2. The compressor insulation withstand voltage test fixture according to claim 1, characterized in that, The first docking assembly (1) further includes a plurality of first sliding connection structures evenly distributed along the circumference of the annular metal plate (12); The first sliding connection structure includes a first sliding shaft (14), a first linear bearing (15), and a first limiting block (16). The first linear bearing (15) is mounted on the first support base (11), the first sliding shaft (14) is slidably connected to the first linear bearing (15), the bottom end of the first sliding shaft (14) is insulated from the annular metal plate (12), and the first limiting block (16) is connected to the top end of the first sliding shaft (14) to prevent the first sliding shaft (14) from falling off the first linear bearing (15).
3. The compressor insulation withstand voltage test fixture according to claim 1, characterized in that, The second docking assembly (2) also includes an insulating base (24); The insulating base (24) is vertically and movablely connected to the second support base (21). The insulating base (24) is provided with a vertically extendable elastic element (25), and the metal probe (22) is connected to the bottom of the elastic element (25).
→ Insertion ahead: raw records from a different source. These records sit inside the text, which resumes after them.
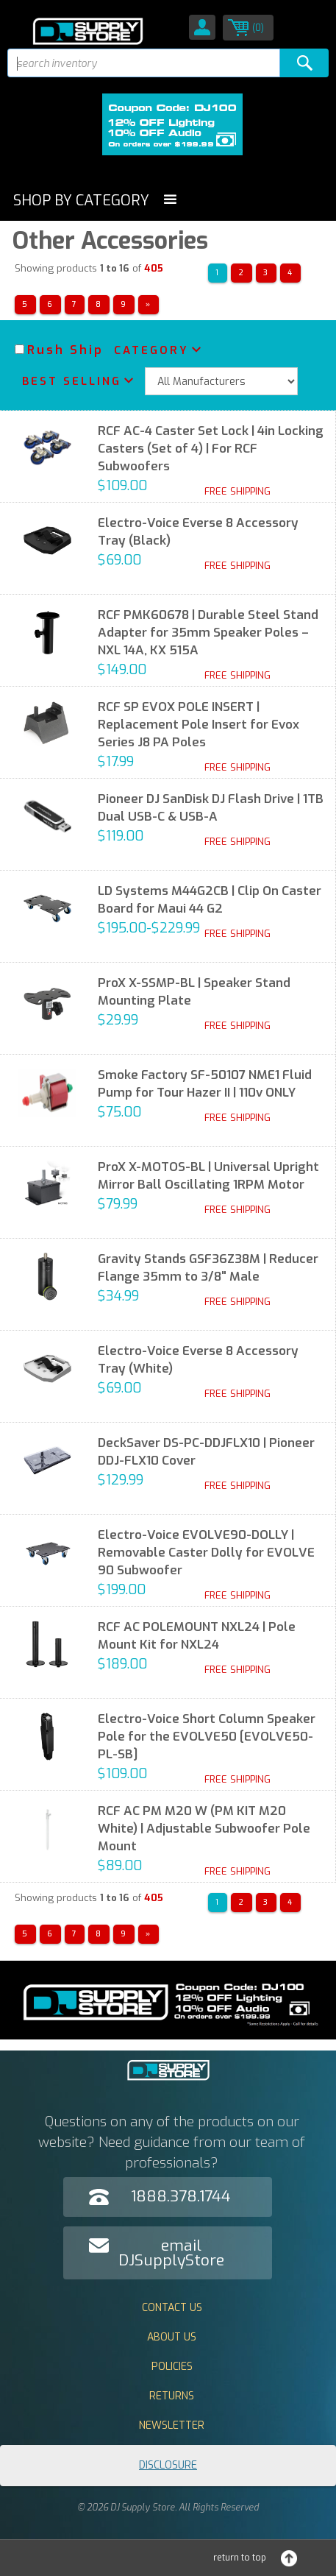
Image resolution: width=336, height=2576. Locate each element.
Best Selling (71, 381)
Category (151, 350)
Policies (172, 2367)
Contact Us (172, 2308)
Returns (171, 2396)
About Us (171, 2337)
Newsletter (171, 2425)
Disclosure (168, 2465)
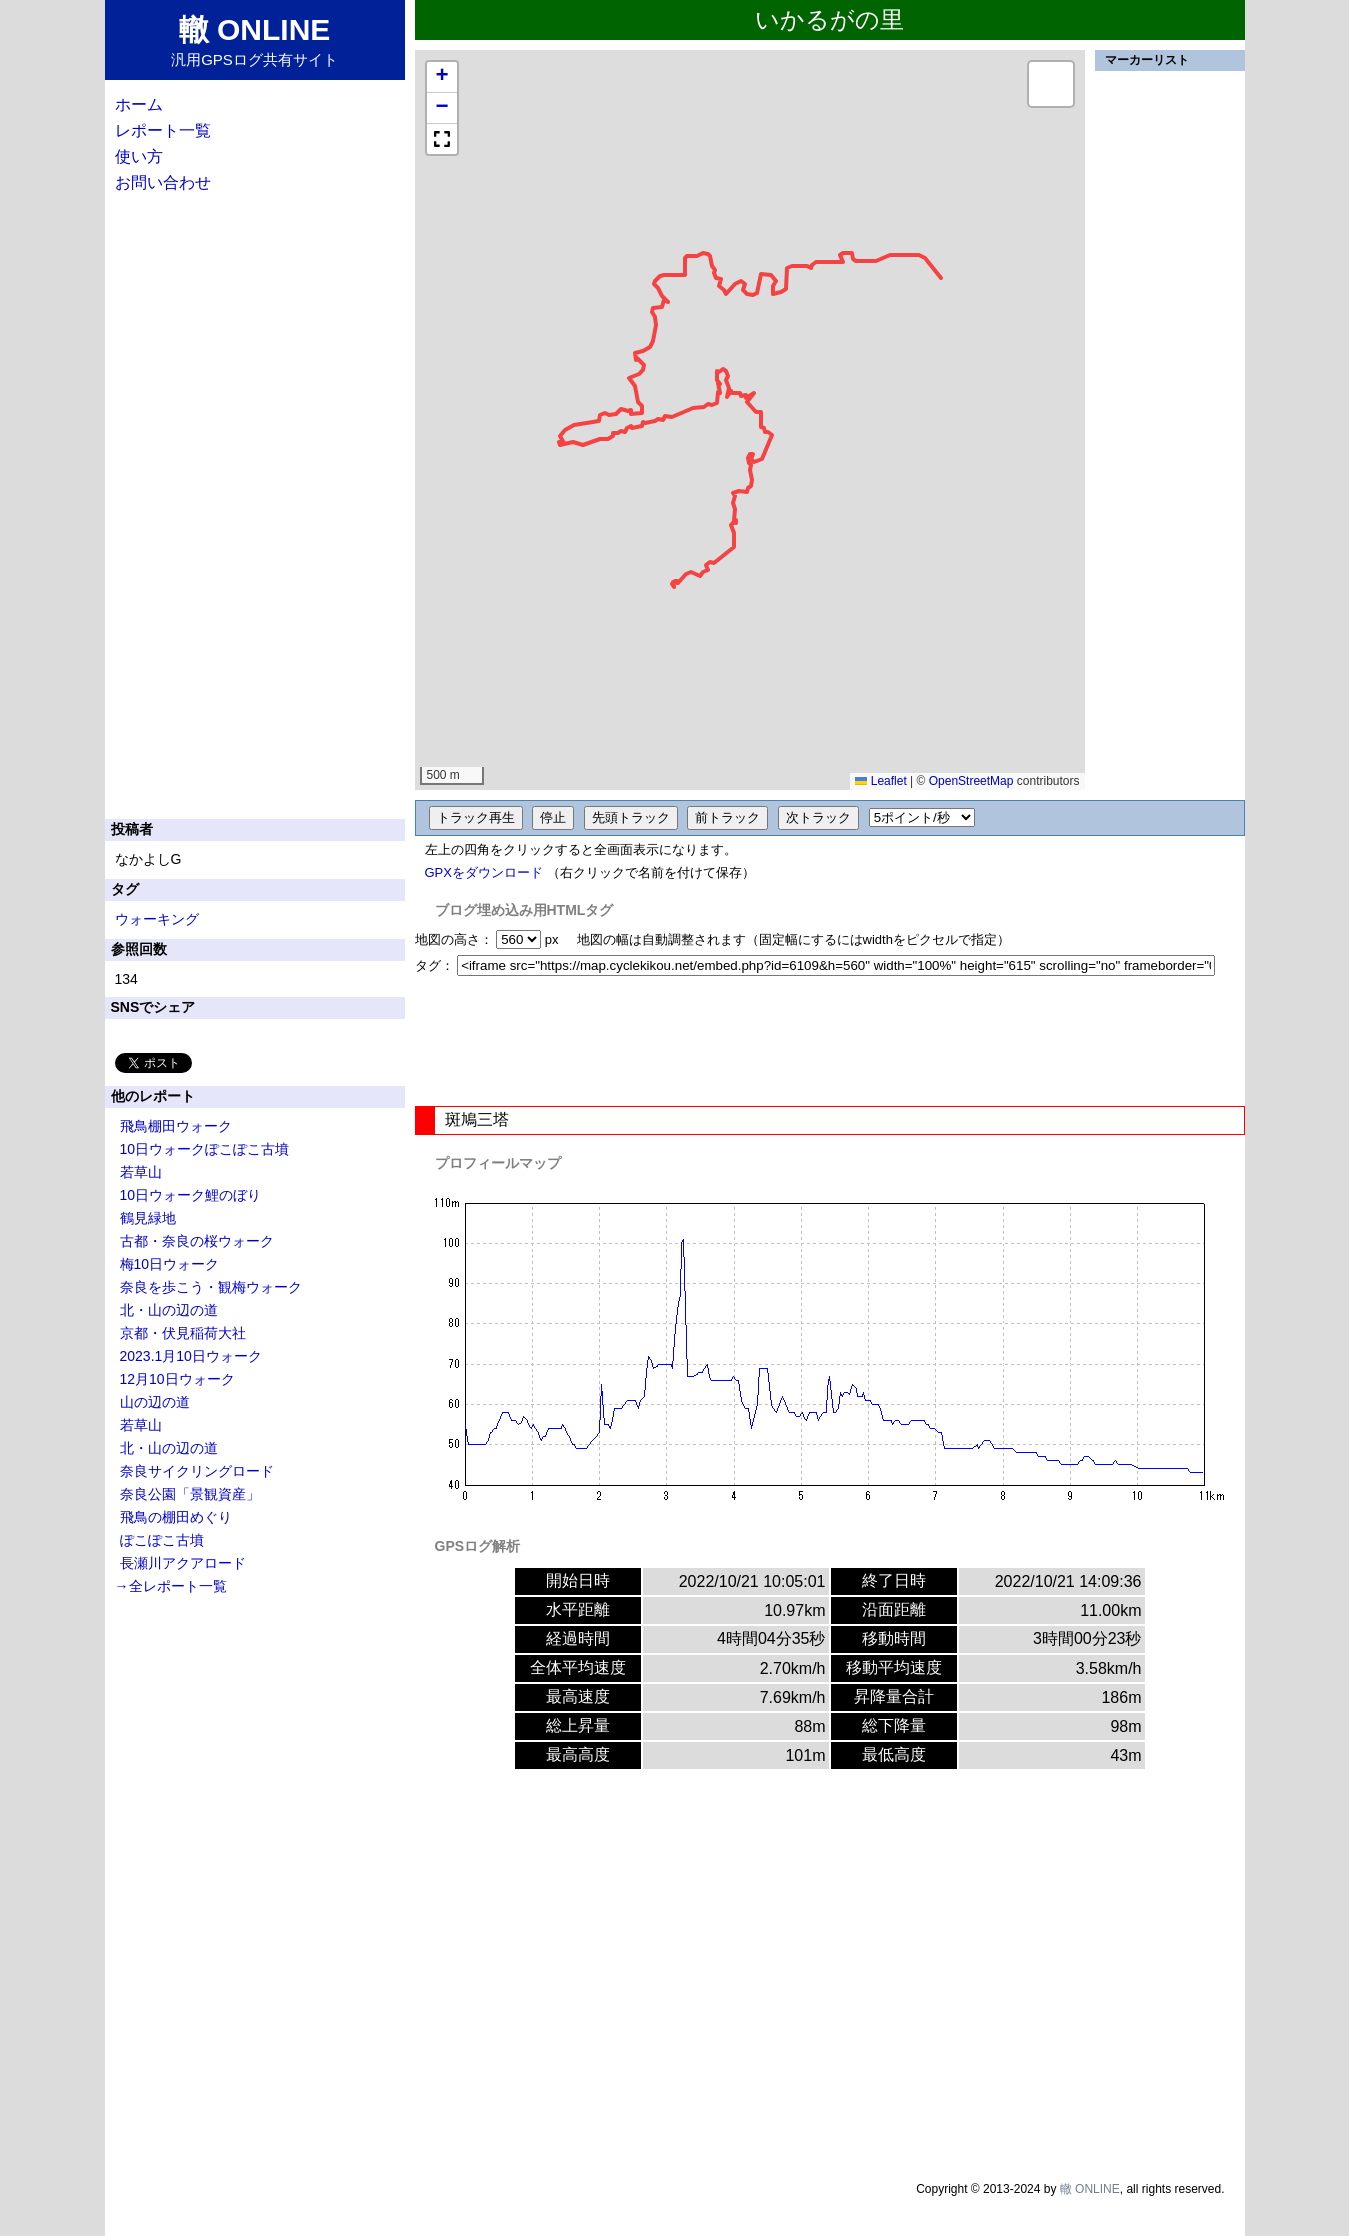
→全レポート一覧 (171, 1586)
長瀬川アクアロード (183, 1563)
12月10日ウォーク (177, 1379)
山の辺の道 (155, 1402)
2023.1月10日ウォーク (191, 1356)
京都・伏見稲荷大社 (183, 1333)
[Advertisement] (830, 1041)
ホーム (139, 104)
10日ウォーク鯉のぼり (191, 1195)
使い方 (139, 156)
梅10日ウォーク (170, 1264)
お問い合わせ (163, 182)
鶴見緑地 (148, 1218)
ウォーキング (157, 919)
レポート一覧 (163, 130)
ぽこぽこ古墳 (162, 1540)
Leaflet (880, 781)
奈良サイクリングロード (197, 1471)
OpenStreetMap (971, 781)
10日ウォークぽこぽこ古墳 (205, 1149)
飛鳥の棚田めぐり (176, 1517)
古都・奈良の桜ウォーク (197, 1241)
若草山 (141, 1172)
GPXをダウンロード (484, 872)
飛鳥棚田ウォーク (176, 1126)
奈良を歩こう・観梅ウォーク (211, 1287)
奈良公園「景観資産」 (190, 1494)
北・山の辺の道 (169, 1310)
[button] (442, 77)
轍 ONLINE (1090, 2189)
4. The compressor insulation withstand voltage test fixture according to claim 3, characterized in that, The second docking component (2) further includes a second sliding connection structure; The second sliding connection structure includes a second sliding shaft (26), a second linear bearing (27), and a second limiting block (28); The second linear bearing (27) is mounted on the second support seat (21), the second sliding shaft (26) is slidably connected to the second linear bearing (27), the bottom end of the second sliding shaft (26) is connected to the insulating seat (24), and the second limiting block (28) is connected to the top end of the second sliding shaft (26) to prevent the second sliding shaft (26) from falling off the second linear bearing (27).
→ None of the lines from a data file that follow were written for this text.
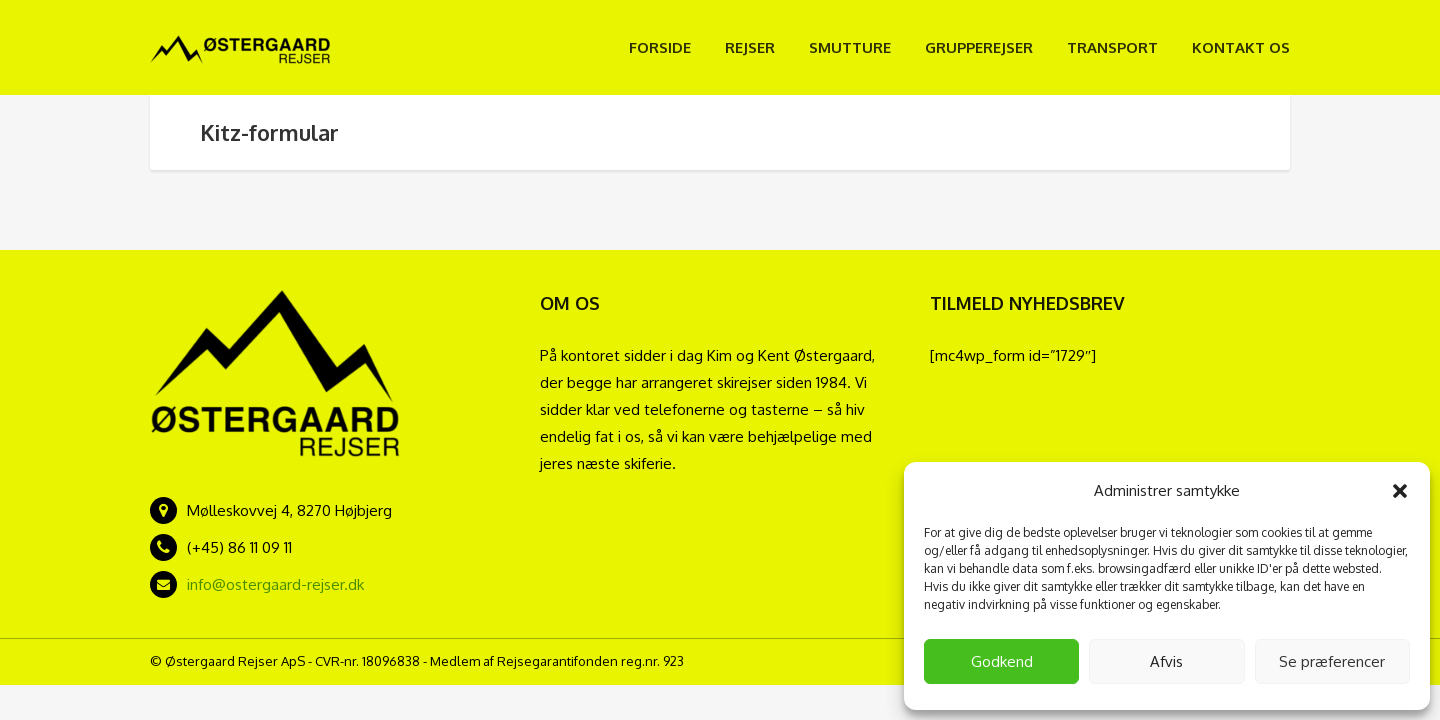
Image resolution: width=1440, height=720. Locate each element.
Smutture (850, 47)
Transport (1112, 47)
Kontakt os (1241, 47)
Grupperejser (979, 47)
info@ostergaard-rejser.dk (275, 584)
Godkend (1002, 661)
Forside (660, 47)
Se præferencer (1332, 661)
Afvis (1166, 661)
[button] (1400, 491)
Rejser (750, 47)
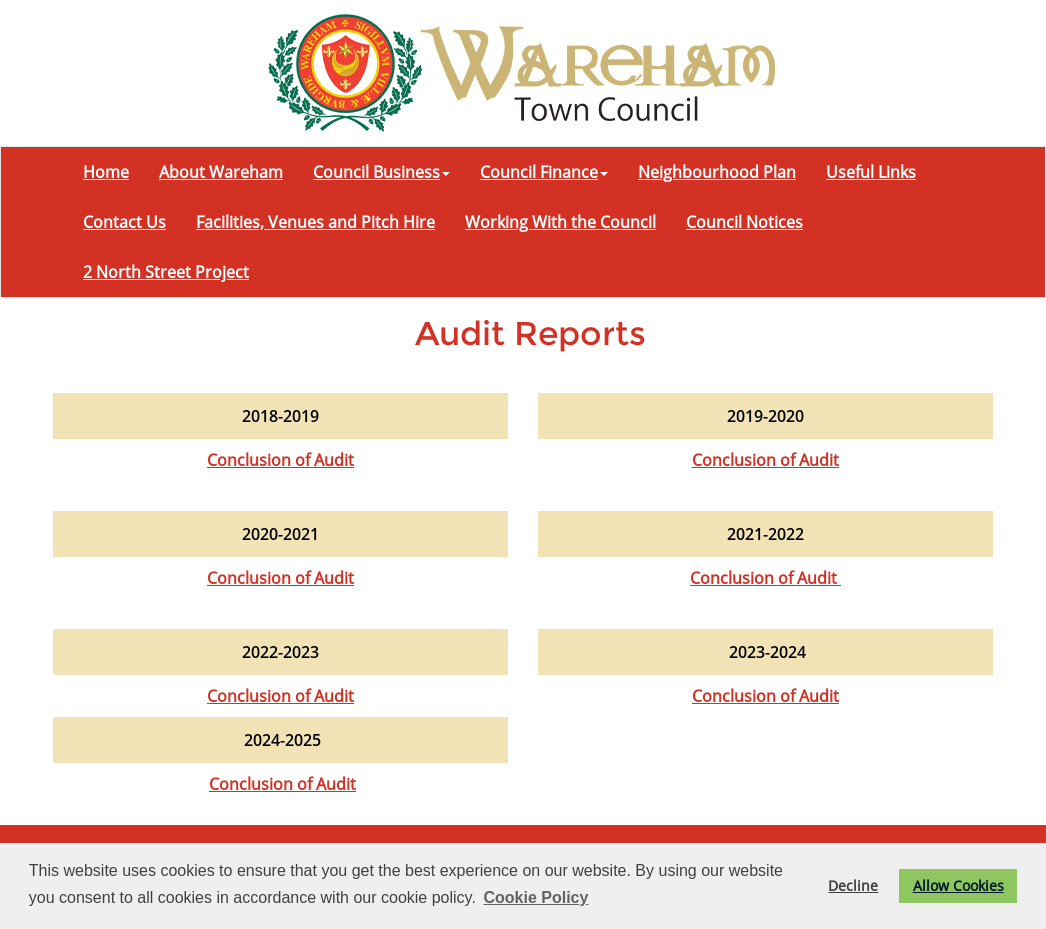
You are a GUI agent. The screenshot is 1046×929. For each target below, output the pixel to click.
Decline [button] (853, 885)
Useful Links (871, 172)
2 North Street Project (166, 272)
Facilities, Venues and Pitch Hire (315, 222)
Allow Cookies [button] (958, 885)
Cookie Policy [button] (535, 897)
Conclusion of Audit (280, 460)
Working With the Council (560, 222)
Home (106, 172)
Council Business (381, 172)
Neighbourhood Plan (717, 172)
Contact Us (124, 222)
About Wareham (221, 172)
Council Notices (744, 222)
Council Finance (544, 172)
5. The compressor insulation withstand voltage test fixture according to claim 1, characterized in that, It also includes a drive component (3), to which both the first docking component (1) and the second docking component (2) are connected; The drive assembly (3) is used to drive the first docking assembly (1) to connect with the suction pipe (51) of the compressor (5), and the drive assembly (3) is also used to drive the second docking assembly (2) to connect with the terminal (52) of the compressor (5).
6. The compressor insulation withstand voltage test fixture according to claim 5, characterized in that, The drive assembly (3) includes a driver (31), a lifting plate (32), and an insulating base (33). The power output end of the driver (31) is connected to the lifting plate (32) and is used to drive the lifting plate (32) to move up and down. The insulating base (33) is connected to the lifting plate (32), and the first docking assembly (1) and the second docking assembly (2) are respectively connected to the insulating base (33).
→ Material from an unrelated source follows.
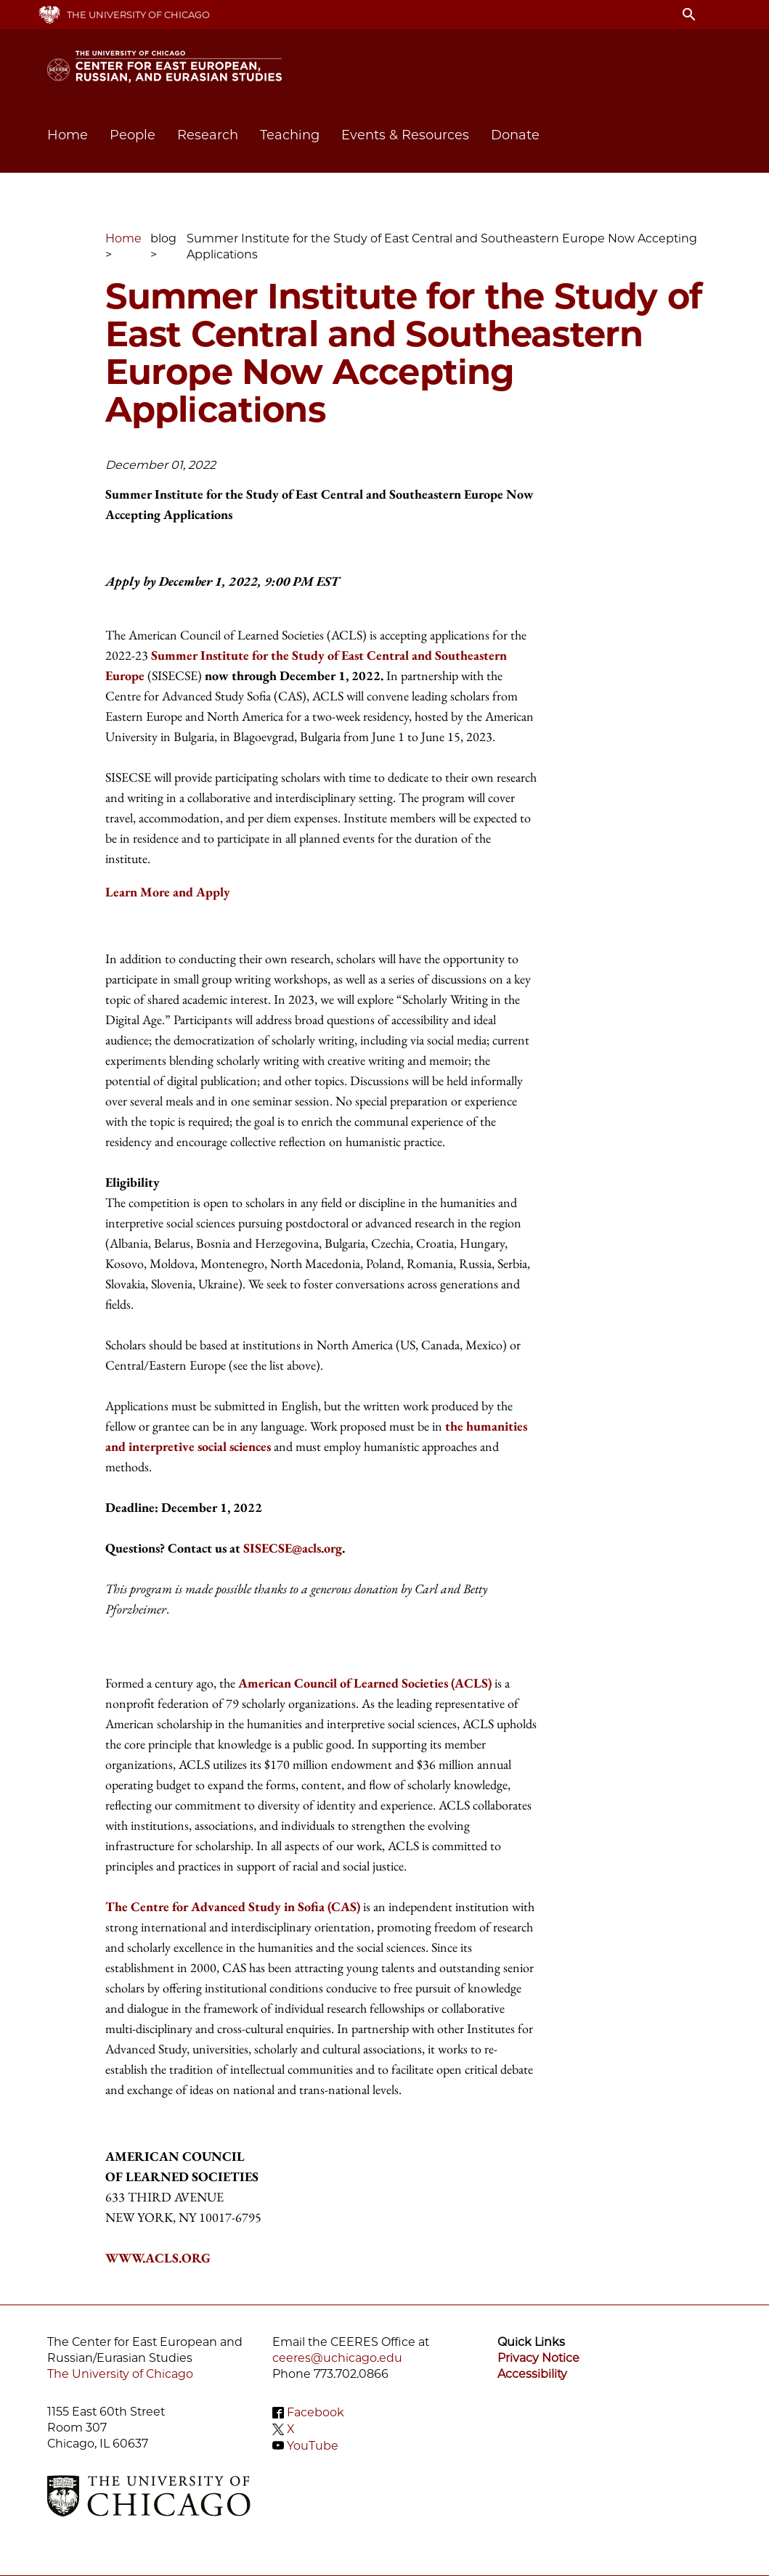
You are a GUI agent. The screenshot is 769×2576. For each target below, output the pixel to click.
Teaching (290, 135)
7. The compressor insulation withstand voltage test fixture according to claim 6, characterized in that, The drive assembly (3) also includes an intermediate plate (34) and several connecting rods (35). The power output end of the driver (31) is connected to the intermediate plate (34) and is used to drive the intermediate plate (34) to move up and down. A plurality of the connecting rods (35) are spaced apart between the intermediate plate (34) and the lifting plate (32), the intermediate plate (34) is connected to the top end of the connecting rods (35), and the lifting plate (32) is connected to the bottom end of the connecting rods (35).
8. The compressor insulation withstand voltage test fixture according to claim 5, characterized in that, There are multiple first docking components (1) and second docking components (2), and they are connected in pairs to the drive component (3).